Eoin Morgan pledges to drop himself if batting slump goes on at T20 World Cup

Eoin Morgan has backed himself to rediscover his form with the bat after a chastening time in the recently concluded Indian Premier League, and pledged to drop himself if he fails rather than hobble England’s chances of success at the Twenty20 World Cup.

Morgan’s form has been fragile for some time – he averages 14.5 in the 37 Twenty20 innings he has played over nearly a year since his last half‑century, covering the English summer, internationals last winter in South Africa and India and the IPL, both before and after its Covid-enforced mid-season interruption.

However, since that competition resumed in September – having been relocated to the United Arab Emirates, where the World Cup will also be played – Morgan has endured a fully formed slump, with a top score of 13 not out and an average of 6.8 over nine innings. Despite his personal struggles he still managed to captain Kolkata Knight Riders to the final, where they lost against Moeen Ali’s Chennai Super Kings.

“I’ve been short of runs but my captaincy has been pretty good,” said Morgan. “I’ve always managed to treat them as two different challenges. You get two bites at the cherry impacting the game. As regards my batting I wouldn’t be standing here if I hadn’t come out of every bad run of form that I’ve ever had.

“The nature of Twenty20 cricket and where I bat means I always have to take quite high-risk options and I’ve come to terms with that. It’s the nature of the job so I’m going to continue taking those risks if the team needs them – if they don’t, I won’t.”

With England’s squad brimming with run-scoring potential, Morgan admitted that he might have to consider leaving himself out of the team. “It’s always an option,” he said. “I’m not going to stand in the way of the team winning the World Cup.”

England play New Zealand in Abu Dhabi on Wednesday in their final game before starting their World Cup campaign against West Indies on Saturday. The format for this year’s competition differs from previous Twenty20 world championships in that the second group stage, which initially involved four-team mini-leagues before growing for the last two competitions to five, has expanded again so that each group now features six sides, with the top two qualifying for the semi-finals.

“With the new format I suppose you don’t have to be [in your best form] coming into the tournament. There’s a little more leeway,” Morgan said. “In previous years getting out of the group stage was extremely difficult. It’s similar to the [50-over World Cup in] 2019, where the group stage games were nine and everybody played everybody. It sort of eliminates a banana‑skin potential.”

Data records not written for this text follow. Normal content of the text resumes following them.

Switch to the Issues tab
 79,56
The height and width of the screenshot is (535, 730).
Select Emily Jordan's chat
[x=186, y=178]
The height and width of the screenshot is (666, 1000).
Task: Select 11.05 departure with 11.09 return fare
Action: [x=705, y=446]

Another significant novelty for this tournament compared with most since the outbreak of the Covid pandemic is that players’ families have been able to join them. “Previously when families could come and go when they pleased without there being any Covid measures to consider, it’s safe to say we all took it for granted,” Morgan said.

“I think having them around has been excellent. Bubbles are getting more lenient but it’s a quite considerable period of time we have been adhering to all of these rules. I don’t think they can last much longer, because it’s just not sustainable to ask human beings to do this and then go and perform well at a high level.”

England lost in the final of the last T20 World Cup in 2016 and won the 50-over version at home in 2019. Nine of their 15-man squad for this tournament are veterans of that success. “I think we take a lot of confidence from that,” Morgan said.

“It builds a lot of confidence and reinforces that the cricket we’re playing is the direction we want to be going as a white-ball group. We’re always trying to push the limits. I think not only this World Cup but next year’s as well, there’s a real chance of being contenders.”